The Secret Sauce That Makes Spotify’s Music Curation So Amazing
Music is deemed as a social currency worldwide. Songs can depict a person, tell you about his/her tastes and reflect his/her mood. And when it comes to music, Spotify is no stranger. The Swedish music streaming application has been downloaded over 207 million times (as per Q4, 2018), and the number keeps on growing. The app launched was launched in India in February 2019, and the app gained more than 1 million users in the country after the first week of its launch. But what makes Spotify better than other music streaming applications out there? Is it the interface? The sound quality? Or is it just better pricing?
What Makes Spotify Better Than Its Competition?
Music applications like Apple Music and Last.fm have been around for a long time too. There are still a lot of users who side with apps like Saavn, Gaana and Soundcloud. But the reason why Spotify is different are the algorithms that form the basis of what the service is. Over 100 million users use Spotify’s music algorithm every month to listen to music that’s tailored for them. An Indie music fan wouldn’t be a huge fan of Electronic Music, and someone who likes Hip hop would not exactly enjoy folk music.
Spotify understands that. In 2015, the company launched its ‘Discover Weekly’ feature, which allowed users to explore a weekly playlist that’s curated by Spotify. The playlist includes soundtracks that the user might like, based on his/her listening history. Not just that, the algorithm also goes through the most recent releases for each artist you like, runs it through a user base of almost 2 billion similar playlists and adds that music to your playlist. Usually, people get used to listening to the same songs every day, but Spotify users have reported that the “Discover Weekly” feature makes listening to music a lot more fun than ever. It’s like the algorithm personally knows its users, listeners state.
The Recommendation Models That Spotify Runs On
Contrary to popular belief, Spotify implements three different Recommendation models to curate their playlists. Using these three models, it creates its own discovery engine, which its fans love.
- Collaborative Filtering
- Nature Language Processing
- Audio Models
1. Collaborative Filtering
To make it simpler, one of the first media streaming services that used this algorithm was Netflix. It analyzed a user’s rating for a specific movie and compared it with another user’s rating to find out which movie taste such users had in common. After that, it used this analysis to recommend movies to similar users. Needless to say, Netflix was hugely successful, because it “knew” what people liked and how to keep an audience hooked.
After collaborative Filtering gained popularity, many other services started using a similar model to curate content to their users. However, Spotify’s implementation is a little different from the basic “Filtering model”. It keeps track of the stream counts of every song, the number of times it has been added to a playlist, the different types of tracks in that playlist and similar tracks by the same artist.
Spotify uses Python libraries to keep track of the user’s preferences in its databases. Stored in the form of massive matrices, the service uses complex mathematical functions to match similar music tastes. Even remotely similar sounding music can appear on the list, which explains why people relate to unheard music at times.

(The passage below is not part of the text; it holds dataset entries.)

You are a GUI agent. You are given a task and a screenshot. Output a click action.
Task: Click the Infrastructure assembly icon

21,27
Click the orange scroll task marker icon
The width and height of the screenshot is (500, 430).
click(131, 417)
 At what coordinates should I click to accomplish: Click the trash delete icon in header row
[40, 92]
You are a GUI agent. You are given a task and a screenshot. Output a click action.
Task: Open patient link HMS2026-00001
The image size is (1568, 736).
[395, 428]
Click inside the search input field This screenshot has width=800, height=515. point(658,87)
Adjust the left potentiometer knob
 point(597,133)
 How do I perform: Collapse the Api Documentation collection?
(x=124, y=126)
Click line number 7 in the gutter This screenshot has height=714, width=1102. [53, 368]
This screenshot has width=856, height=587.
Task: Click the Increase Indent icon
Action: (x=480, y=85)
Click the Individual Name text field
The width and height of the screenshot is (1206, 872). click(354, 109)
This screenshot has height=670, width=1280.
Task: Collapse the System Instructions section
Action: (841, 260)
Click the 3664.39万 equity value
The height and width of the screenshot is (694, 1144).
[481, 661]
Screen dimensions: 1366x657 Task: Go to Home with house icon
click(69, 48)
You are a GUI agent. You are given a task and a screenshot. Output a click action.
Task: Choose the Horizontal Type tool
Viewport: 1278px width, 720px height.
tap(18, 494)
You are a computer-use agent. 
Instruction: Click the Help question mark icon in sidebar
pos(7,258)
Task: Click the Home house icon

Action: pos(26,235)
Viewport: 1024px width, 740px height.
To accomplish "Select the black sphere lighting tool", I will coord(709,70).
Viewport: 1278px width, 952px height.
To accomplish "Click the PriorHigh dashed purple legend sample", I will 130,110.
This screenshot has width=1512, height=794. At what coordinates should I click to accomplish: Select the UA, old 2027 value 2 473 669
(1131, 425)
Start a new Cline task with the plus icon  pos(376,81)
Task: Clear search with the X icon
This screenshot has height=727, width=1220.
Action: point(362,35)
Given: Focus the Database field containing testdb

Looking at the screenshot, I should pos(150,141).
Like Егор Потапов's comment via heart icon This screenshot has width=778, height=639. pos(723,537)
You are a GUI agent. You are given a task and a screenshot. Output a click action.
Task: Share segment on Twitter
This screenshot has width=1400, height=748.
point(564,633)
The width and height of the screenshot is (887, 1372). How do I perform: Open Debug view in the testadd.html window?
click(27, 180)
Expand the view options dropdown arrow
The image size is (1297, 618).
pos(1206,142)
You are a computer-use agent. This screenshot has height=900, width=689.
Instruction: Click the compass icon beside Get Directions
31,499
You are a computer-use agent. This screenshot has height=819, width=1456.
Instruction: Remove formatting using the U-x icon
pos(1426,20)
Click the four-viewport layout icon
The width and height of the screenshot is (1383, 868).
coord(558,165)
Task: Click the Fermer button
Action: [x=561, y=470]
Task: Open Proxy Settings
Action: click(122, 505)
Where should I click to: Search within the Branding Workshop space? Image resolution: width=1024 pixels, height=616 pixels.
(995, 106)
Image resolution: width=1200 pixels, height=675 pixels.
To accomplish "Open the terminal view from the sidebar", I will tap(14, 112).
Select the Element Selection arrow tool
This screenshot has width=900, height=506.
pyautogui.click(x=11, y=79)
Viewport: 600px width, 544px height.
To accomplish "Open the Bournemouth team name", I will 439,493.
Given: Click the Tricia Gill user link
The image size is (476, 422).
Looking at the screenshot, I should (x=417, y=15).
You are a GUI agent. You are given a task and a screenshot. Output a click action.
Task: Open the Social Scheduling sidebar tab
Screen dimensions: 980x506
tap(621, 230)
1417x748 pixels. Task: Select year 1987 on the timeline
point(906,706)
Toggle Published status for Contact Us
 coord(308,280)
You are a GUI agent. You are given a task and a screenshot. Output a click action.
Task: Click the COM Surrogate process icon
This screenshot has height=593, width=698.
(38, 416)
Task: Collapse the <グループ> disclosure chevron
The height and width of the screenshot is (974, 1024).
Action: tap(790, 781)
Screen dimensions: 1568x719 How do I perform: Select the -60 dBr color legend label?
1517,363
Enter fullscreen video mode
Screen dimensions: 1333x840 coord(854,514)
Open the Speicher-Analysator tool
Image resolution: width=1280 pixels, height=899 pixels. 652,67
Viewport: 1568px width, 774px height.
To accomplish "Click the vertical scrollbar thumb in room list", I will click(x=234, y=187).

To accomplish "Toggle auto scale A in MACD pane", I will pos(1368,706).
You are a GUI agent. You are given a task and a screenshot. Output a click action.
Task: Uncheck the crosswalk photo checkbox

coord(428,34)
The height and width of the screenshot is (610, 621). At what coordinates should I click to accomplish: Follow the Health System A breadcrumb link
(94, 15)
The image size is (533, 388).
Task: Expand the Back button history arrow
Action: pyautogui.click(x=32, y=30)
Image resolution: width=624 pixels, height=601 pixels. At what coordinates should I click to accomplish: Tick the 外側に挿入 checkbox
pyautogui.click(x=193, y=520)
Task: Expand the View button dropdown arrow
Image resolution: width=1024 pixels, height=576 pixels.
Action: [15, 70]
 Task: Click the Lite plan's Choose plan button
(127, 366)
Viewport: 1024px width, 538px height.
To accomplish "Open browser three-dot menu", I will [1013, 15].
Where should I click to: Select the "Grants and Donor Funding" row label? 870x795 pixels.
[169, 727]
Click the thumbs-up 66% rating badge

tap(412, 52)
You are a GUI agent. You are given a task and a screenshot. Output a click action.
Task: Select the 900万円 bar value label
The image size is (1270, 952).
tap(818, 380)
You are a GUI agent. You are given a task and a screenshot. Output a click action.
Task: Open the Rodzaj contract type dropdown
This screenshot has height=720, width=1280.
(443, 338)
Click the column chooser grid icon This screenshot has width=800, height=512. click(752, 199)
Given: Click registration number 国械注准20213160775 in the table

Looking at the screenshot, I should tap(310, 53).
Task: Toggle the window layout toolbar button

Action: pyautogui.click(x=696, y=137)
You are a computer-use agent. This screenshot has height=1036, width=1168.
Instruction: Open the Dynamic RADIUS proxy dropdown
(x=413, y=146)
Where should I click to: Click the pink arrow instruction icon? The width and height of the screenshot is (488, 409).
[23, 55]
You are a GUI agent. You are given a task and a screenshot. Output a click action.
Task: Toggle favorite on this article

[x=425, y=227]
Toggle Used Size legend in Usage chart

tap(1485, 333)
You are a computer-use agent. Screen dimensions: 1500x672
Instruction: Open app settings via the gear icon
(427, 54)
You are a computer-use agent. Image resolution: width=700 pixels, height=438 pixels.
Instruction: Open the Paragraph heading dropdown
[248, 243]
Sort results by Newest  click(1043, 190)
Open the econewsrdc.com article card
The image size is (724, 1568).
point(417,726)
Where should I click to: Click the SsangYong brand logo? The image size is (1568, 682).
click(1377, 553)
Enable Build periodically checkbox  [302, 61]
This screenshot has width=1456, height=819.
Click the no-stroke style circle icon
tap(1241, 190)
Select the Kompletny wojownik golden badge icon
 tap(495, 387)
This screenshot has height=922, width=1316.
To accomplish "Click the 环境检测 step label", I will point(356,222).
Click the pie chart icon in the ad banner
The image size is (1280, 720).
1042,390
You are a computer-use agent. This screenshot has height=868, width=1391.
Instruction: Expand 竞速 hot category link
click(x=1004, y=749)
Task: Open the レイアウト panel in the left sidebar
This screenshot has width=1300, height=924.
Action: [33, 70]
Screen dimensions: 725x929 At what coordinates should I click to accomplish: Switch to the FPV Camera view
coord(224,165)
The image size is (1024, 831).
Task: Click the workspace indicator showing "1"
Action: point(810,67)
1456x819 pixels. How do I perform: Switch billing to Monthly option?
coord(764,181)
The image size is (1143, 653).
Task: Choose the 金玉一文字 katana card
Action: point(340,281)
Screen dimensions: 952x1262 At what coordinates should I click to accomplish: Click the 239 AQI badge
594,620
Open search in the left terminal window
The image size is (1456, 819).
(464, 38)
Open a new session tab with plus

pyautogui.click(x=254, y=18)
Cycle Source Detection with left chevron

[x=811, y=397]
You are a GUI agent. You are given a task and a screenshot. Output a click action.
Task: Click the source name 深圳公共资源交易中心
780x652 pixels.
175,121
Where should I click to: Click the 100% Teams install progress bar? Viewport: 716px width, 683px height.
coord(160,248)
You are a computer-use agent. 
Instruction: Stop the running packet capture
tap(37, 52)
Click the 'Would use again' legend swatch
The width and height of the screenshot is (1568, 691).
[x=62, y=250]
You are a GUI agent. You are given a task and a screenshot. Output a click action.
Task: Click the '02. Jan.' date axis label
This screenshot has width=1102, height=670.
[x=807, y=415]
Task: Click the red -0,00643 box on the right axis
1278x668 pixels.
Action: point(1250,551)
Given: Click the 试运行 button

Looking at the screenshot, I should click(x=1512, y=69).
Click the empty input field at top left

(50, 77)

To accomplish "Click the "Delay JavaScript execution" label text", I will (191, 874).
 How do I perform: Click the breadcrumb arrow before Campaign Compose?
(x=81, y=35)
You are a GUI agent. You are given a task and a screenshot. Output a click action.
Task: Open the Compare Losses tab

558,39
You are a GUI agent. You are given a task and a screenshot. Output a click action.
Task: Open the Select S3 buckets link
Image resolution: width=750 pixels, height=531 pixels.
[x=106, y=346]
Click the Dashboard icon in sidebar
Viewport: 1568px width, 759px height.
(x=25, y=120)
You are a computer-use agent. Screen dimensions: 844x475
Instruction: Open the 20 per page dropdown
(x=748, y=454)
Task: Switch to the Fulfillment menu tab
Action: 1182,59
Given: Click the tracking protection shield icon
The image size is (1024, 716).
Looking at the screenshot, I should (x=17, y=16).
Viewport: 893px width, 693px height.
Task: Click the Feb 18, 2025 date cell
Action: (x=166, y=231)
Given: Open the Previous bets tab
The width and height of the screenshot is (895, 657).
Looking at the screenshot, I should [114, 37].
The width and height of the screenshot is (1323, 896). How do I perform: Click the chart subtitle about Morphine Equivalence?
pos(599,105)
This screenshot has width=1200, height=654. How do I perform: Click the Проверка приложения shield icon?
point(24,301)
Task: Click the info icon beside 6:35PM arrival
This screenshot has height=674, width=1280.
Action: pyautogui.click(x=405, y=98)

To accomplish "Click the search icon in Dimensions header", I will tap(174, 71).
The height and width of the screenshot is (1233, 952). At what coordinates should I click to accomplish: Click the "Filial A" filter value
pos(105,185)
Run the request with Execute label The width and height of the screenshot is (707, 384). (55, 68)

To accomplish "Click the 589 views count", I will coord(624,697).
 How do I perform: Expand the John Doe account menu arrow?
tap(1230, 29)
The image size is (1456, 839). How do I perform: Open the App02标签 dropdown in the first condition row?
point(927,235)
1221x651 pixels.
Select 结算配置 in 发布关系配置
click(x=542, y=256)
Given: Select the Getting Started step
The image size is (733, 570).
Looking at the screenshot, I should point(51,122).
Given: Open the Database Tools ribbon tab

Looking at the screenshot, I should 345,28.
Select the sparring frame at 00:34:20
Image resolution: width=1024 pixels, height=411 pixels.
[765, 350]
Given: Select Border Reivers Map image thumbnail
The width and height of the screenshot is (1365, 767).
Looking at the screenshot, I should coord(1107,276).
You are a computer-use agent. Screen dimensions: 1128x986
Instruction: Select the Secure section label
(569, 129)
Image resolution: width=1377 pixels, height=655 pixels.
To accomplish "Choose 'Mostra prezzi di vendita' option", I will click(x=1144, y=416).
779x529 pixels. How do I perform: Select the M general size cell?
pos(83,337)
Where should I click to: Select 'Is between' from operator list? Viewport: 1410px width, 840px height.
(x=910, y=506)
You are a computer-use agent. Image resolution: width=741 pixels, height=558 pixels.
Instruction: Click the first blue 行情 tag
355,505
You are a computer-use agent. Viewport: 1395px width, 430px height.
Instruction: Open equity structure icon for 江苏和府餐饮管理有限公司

2. Natural Language Processing
Natural language processing (NLP) is a technique that has long been used for translating human speech to machine language. A lot of websites other than Spotify use NLP to find related text across different websites, acting upon which they can implement that newfound information on their own platform. NLP holds a very high spot in the list of algorithms that are used for mining big data.
Spotify’s NLP model extracts data from a song’s information, including its genre, artist name and album name. It then crawls the web incessantly for any blogs or articles regarding the music track and then figures out what other songs are being discussed alongside the same. It then uses this information to amaze you with a “musical” understanding, which is the foundation of the Spotify “discovery” algorithm.
3. Audio Models
Analyzing Raw audio models is basically Spotify’s way to ensure that new tracks don’t go unnoticed. Take it this way – taking a technology similar to Facial Recognition and applying it to soundtracks is what Spotify does. It analyzes the audio data including the wavelength, time signatures, key, tempo and loudness of a music track, and then uses the same to find more tracks with similar audio signatures. This allows the music service to detect similarities between songs and therefore, it suggests those tracks to users.
Spotify may be similar to other music streaming applications, but it sets its ways apart by implementing a set of models that provide a much more personalized audio experience. The playlist will automatically start suggesting you songs once you start listening to music on Spotify. The application is available across all major application stores and is free to use. Users can upgrade to premium for improved music quality and offline listening capability.